The 60 points for Sunday’s win also puts Sri Lanka, momentarily at least, at the top of Test Championship Table ahead of Australia, the only other team to have accumulated points since the competition was inaugurated this month.
Karunaratne had never scored a fourth innings century and became just the third batsman to do so at this venue, an innings that was not completely chanceless but proved to be essential in seeing the hosts to victory.
He had done much of the work the previous day, resuming on an overnight score of 71, and continued on to ensure Sri Lanka were well within reach of victory when he was eventually dismissed on 122.
He struck two boundaries and a six – which took the total past 150 – inside the first half hour of play before tucking in and focusing on working the ball into either side of the field and, with his opening partner Lahiru Thirimanne, slowly ticking runs over.
That passage of play included a third reprieve for Karunaratne – he had been dropped twice on Saturday – as Tom Latham failed to get fingers under a low catch at short leg.
His next boundary came when, on 99, he charged Ajaz Patel and cleared the packed infield to bring up his century acknowledging the applause for a truly special innings.

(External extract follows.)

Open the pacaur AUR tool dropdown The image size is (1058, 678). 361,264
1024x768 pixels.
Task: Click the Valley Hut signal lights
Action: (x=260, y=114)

Day five began with Sri Lanka in a strong position, having already scored almost half of the required runs over without the loss of a wicket.
New Zealand finally made a breakthrough when Thirimanne was given out leg before wicket to William Somerville, a decision the batsman chose to review to no success, ending a well composed innings of 64 which, for now, will allay questions about his place in this Test Team.
The 161-run opening partnership was the joint highest opening-wicket stand in Tests played between these two countries, a record solely held by New Zealand’s Trevor Franklin and John Wright for their effort in Hamilton in 1991.
Kusal Mendis came out all guns blazing sftriking a boundary and a six in the first four deliveries he faced but the approach blew up in his face when he failed to keep his sweep along the ground and was caught by Jeet Ravel at mid-wicket having faced further two deliveries.
Three watchful overs followed, after which Karunaratne and Angelo Mathews struck fours off Patel with Karunaratne’s next boundary taking Sri Lanka past 200.
The centurion was eventually dismissed by Tim Southee, chasing a ball well outside off-stump to be caught behind for 122, his team just 50 runs from victory.
Kusal Janith Perera then got off the mark with a swipe through extra cover, adding three more boundaries off the next two overs.
Sandwiched between those hits to the fence was a successful review by Perera, on 10, challenging the on-field Umpires decision to give him out caught off Somerville’s bowling.
His quick-fire innings ended at 23, when he was cramped for space attempting to clear mid-on, but he had put Sri Lanka within touching distance of victory.
Dhananjaya de Silva then struck three fours, inching Sri Lanka to within a run of victory, with Mathews confirming it with a single, high-fiving de Silva on the way to the non-striker’s end.